- [What is being asked]
Reproduce the full news report on the National Assembly's approval of the supplementary budget, word for word.

- [Passage for review]
------------------------
Supplementary budget exceeding R1 billion gets unanimous yes | 11 December 2020
The National Assembly yesterday approved the supplementary estimate of R1,139,732,490 for the year 2020, laid before the assembly by leader of government business Bernard Georges, in accordance with S154 (6) (b) of the Constitution.
The supplementary budget was approved by 27 votes in favour.
In introducing the supplementary appropriation, Honourable Georges who explained that government can at any moment lay before assembly supplementary estimates if the assembly has already approved the annual budget, in consideration that all expenses are dynamic, and cannot always remain within the parameters of an approved budget.
Supplementary appropriations are permissible by the Constitution, in two circumstances; firstly, when government anticipates that it will exceed the approved budget, and it seeks permission to make the supplementary expenses as per S 154, while S 154 6 (b) applies when the government has already made the expense and it then comes to the National Assembly to ratify the expenditure.
Hon. Georges went on to note that the supplementary budget tabled before the assembly is somewhat “special” on account of the economic implications caused by the Covid-19 pandemic. It must be noted that the approved 2020 budget was later amended, with a supplementary provision of about R1.2 billion to mitigate the impacts of the economic recession brought on by the unforeseen pandemic. Despite the amendments, there has been a lot of other unforeseen expenses under the previous administration, added Hon. Georges, provided for by the supplementary appropriation.
Minister for Finance, Economic Planning and Trade, Naadir Hassan, joined by principal secretary for Finance Damien Thésée, assisted the sitting to shed light on the different expenditure.
------------------------
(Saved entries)
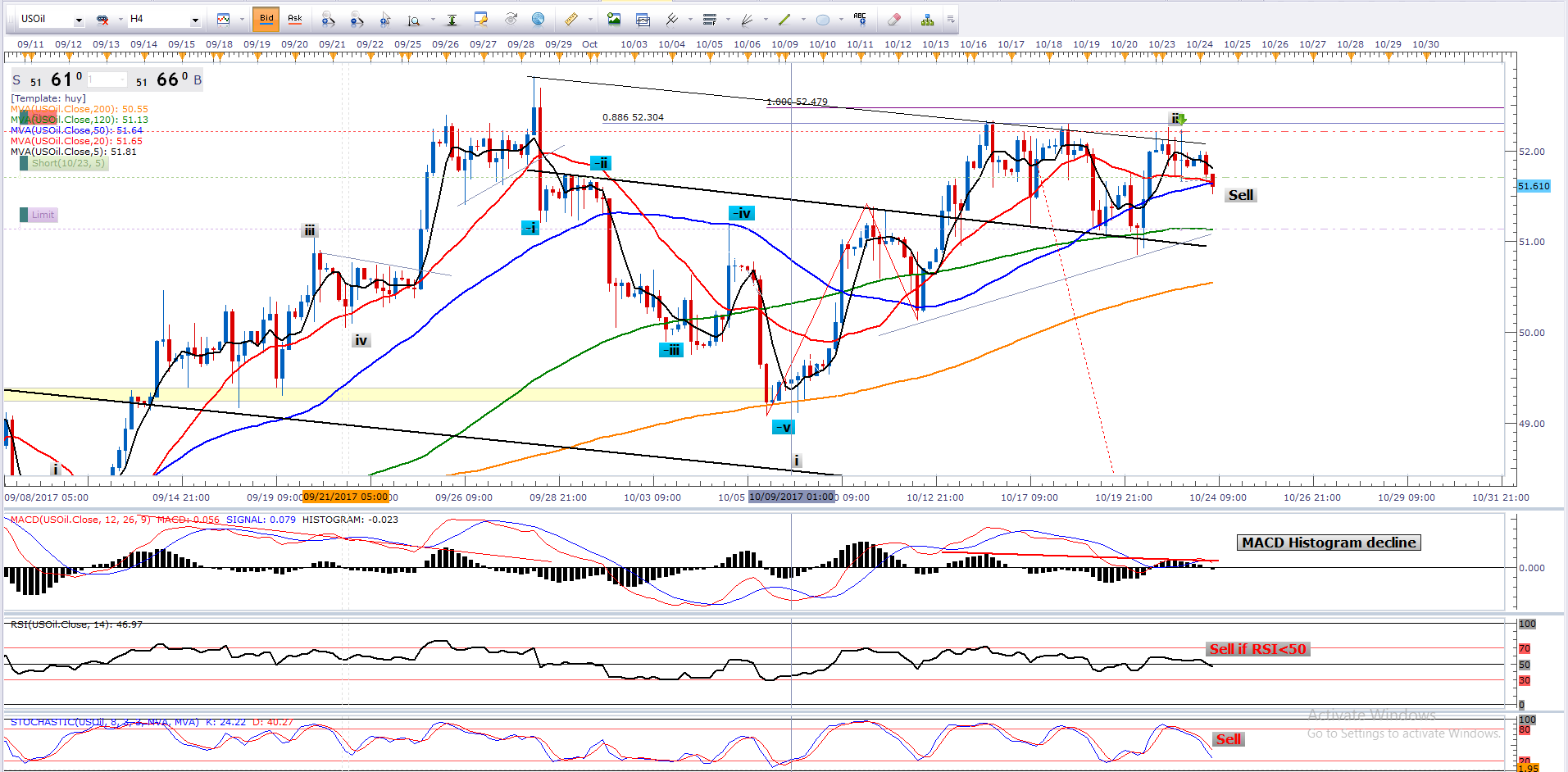
Task: Open the H4 timeframe dropdown
Action: [195, 20]
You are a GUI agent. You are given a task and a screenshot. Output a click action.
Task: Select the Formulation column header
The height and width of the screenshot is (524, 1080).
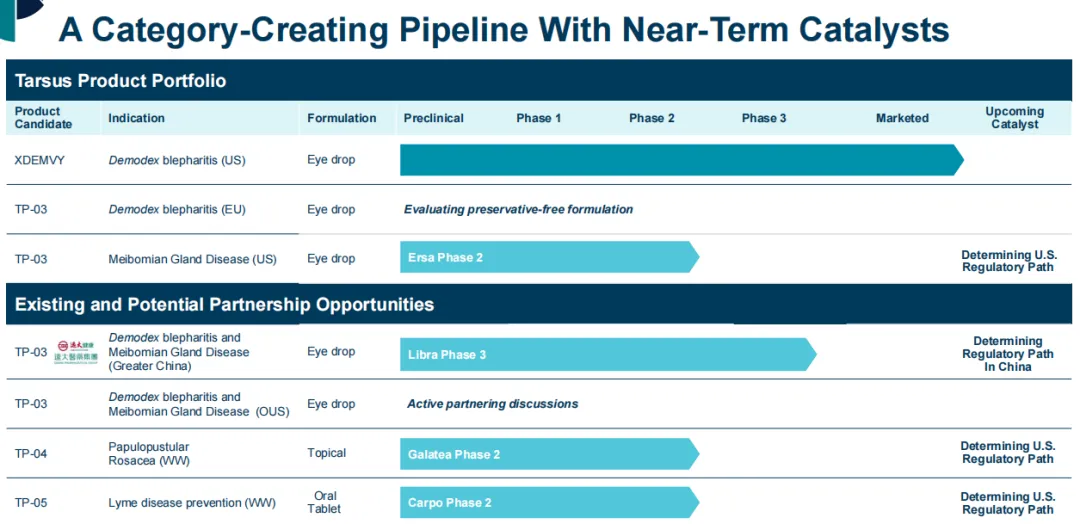(342, 118)
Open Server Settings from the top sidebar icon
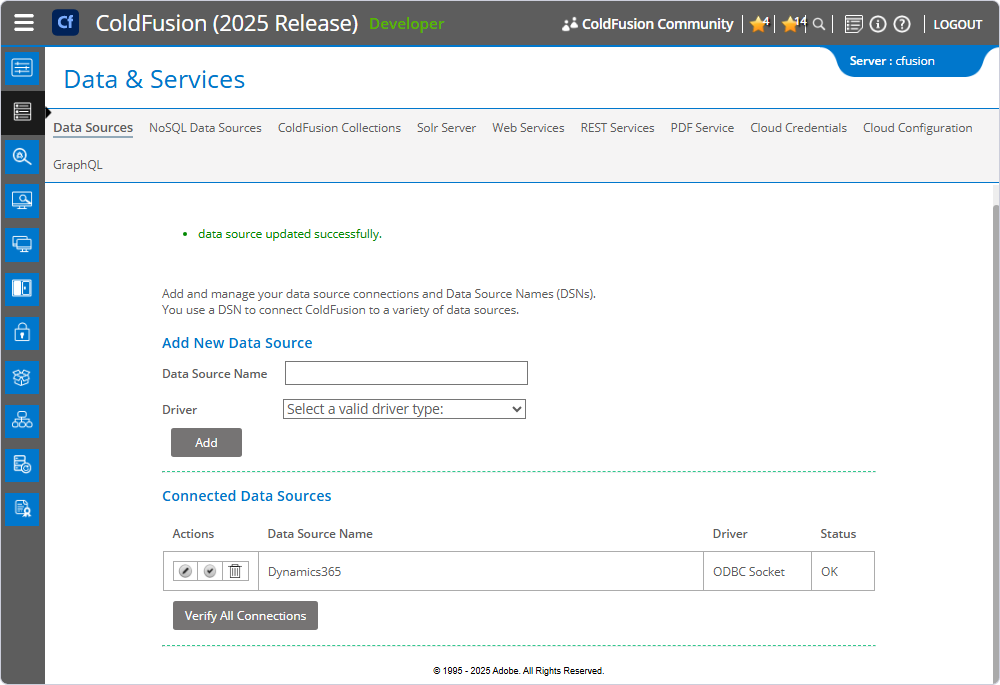1000x685 pixels. pos(22,68)

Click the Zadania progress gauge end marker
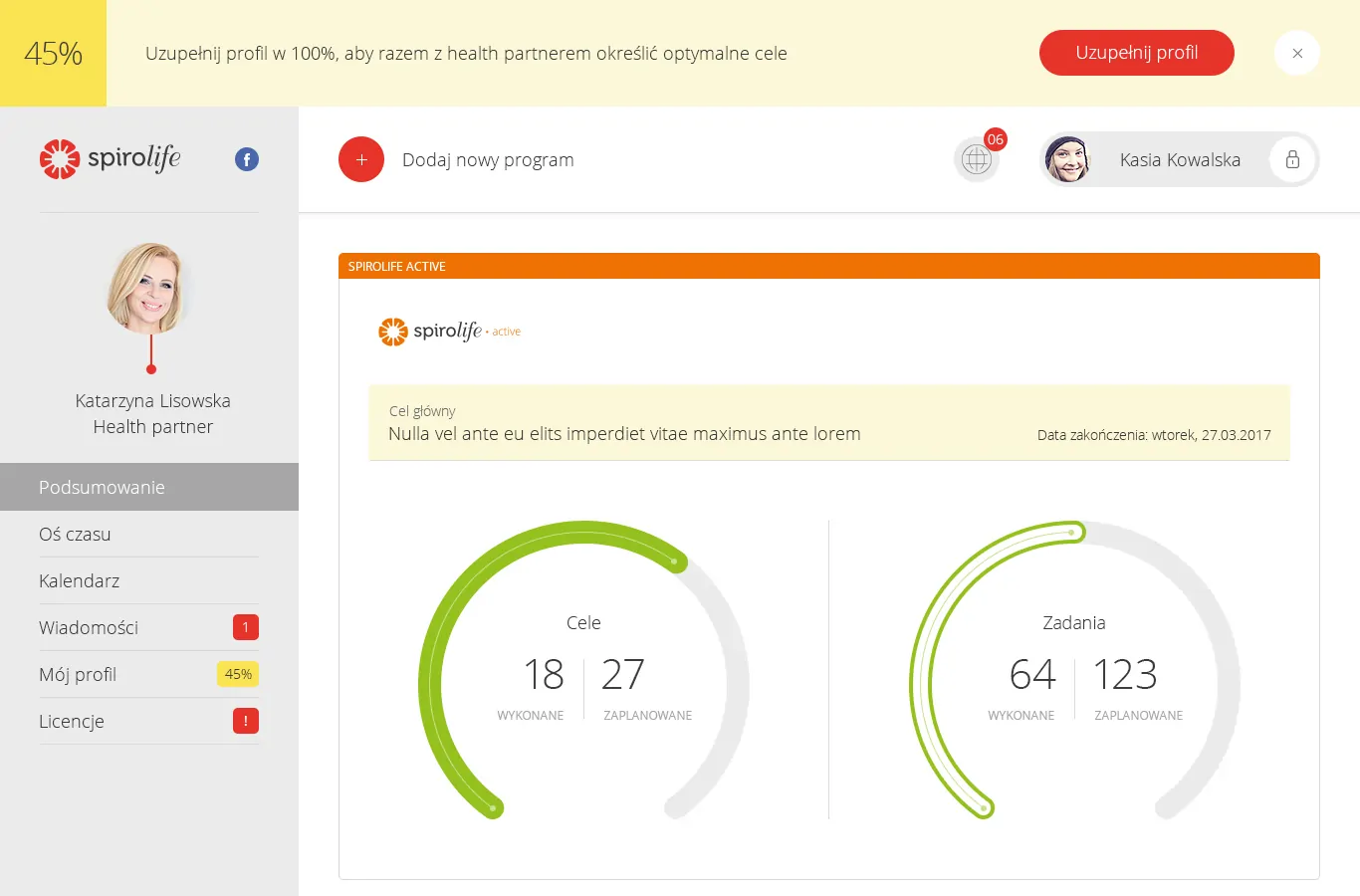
------------------------
- [Task output]
Supplementary budget exceeding R1 billion gets unanimous yes | 11 December 2020
The National Assembly yesterday approved the supplementary estimate of R1,139,732,490 for the year 2020, laid before the assembly by leader of government business Bernard Georges, in accordance with S154 (6) (b) of the Constitution.
The supplementary budget was approved by 27 votes in favour.
In introducing the supplementary appropriation, Honourable Georges who explained that government can at any moment lay before assembly supplementary estimates if the assembly has already approved the annual budget, in consideration that all expenses are dynamic, and cannot always remain within the parameters of an approved budget.
Supplementary appropriations are permissible by the Constitution, in two circumstances; firstly, when government anticipates that it will exceed the approved budget, and it seeks permission to make the supplementary expenses as per S 154, while S 154 6 (b) applies when the government has already made the expense and it then comes to the National Assembly to ratify the expenditure.
Hon. Georges went on to note that the supplementary budget tabled before the assembly is somewhat “special” on account of the economic implications caused by the Covid-19 pandemic. It must be noted that the approved 2020 budget was later amended, with a supplementary provision of about R1.2 billion to mitigate the impacts of the economic recession brought on by the unforeseen pandemic. Despite the amendments, there has been a lot of other unforeseen expenses under the previous administration, added Hon. Georges, provided for by the supplementary appropriation.
Minister for Finance, Economic Planning and Trade, Naadir Hassan, joined by principal secretary for Finance Damien Thésée, assisted the sitting to shed light on the different expenditure.